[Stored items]
□ □ □ □ □ □ □

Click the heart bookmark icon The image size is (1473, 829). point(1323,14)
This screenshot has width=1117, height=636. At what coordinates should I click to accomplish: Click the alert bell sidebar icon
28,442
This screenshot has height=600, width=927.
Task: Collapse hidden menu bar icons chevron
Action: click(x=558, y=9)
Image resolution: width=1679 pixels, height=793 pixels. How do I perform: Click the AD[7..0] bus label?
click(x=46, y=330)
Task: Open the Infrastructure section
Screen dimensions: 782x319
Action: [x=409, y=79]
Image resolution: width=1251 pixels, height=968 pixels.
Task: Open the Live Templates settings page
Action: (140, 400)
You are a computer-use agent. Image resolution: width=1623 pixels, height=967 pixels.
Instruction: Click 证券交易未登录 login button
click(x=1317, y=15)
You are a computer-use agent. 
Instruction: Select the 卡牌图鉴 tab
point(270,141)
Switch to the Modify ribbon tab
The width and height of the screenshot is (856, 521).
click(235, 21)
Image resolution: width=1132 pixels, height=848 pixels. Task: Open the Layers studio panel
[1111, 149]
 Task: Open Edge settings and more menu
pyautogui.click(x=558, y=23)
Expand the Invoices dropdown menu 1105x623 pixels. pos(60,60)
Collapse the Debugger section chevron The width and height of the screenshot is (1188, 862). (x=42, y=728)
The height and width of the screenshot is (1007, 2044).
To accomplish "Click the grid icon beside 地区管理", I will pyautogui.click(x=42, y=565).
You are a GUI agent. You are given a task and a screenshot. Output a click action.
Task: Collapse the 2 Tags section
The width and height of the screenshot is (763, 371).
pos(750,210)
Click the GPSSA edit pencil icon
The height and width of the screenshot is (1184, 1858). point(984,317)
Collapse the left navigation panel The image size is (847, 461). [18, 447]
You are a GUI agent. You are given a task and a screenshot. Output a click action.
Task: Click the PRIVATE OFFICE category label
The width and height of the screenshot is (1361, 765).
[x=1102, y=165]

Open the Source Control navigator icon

□ □ □ □ □ □ □

**ACTIVITY**
Reproduce every entry above so that each one matches its source exactly.

**RESULT OF THIS EXERCISE**
Click the heart bookmark icon The image size is (1473, 829). point(1323,14)
This screenshot has width=1117, height=636. At what coordinates should I click to accomplish: Click the alert bell sidebar icon
28,442
This screenshot has height=600, width=927.
Task: Collapse hidden menu bar icons chevron
Action: click(x=558, y=9)
Image resolution: width=1679 pixels, height=793 pixels. How do I perform: Click the AD[7..0] bus label?
click(x=46, y=330)
Task: Open the Infrastructure section
Screen dimensions: 782x319
Action: [x=409, y=79]
Image resolution: width=1251 pixels, height=968 pixels.
Task: Open the Live Templates settings page
Action: (140, 400)
You are a computer-use agent. Image resolution: width=1623 pixels, height=967 pixels.
Instruction: Click 证券交易未登录 login button
click(x=1317, y=15)
You are a computer-use agent. 
Instruction: Select the 卡牌图鉴 tab
point(270,141)
Switch to the Modify ribbon tab
The width and height of the screenshot is (856, 521).
click(235, 21)
Image resolution: width=1132 pixels, height=848 pixels. Task: Open the Layers studio panel
[1111, 149]
 Task: Open Edge settings and more menu
pyautogui.click(x=558, y=23)
Expand the Invoices dropdown menu 1105x623 pixels. pos(60,60)
Collapse the Debugger section chevron The width and height of the screenshot is (1188, 862). (x=42, y=728)
The height and width of the screenshot is (1007, 2044).
To accomplish "Click the grid icon beside 地区管理", I will pyautogui.click(x=42, y=565).
You are a GUI agent. You are given a task and a screenshot. Output a click action.
Task: Collapse the 2 Tags section
The width and height of the screenshot is (763, 371).
pos(750,210)
Click the GPSSA edit pencil icon
The height and width of the screenshot is (1184, 1858). point(984,317)
Collapse the left navigation panel The image size is (847, 461). [18, 447]
You are a GUI agent. You are given a task and a screenshot. Output a click action.
Task: Click the PRIVATE OFFICE category label
The width and height of the screenshot is (1361, 765).
[x=1102, y=165]

Open the Source Control navigator icon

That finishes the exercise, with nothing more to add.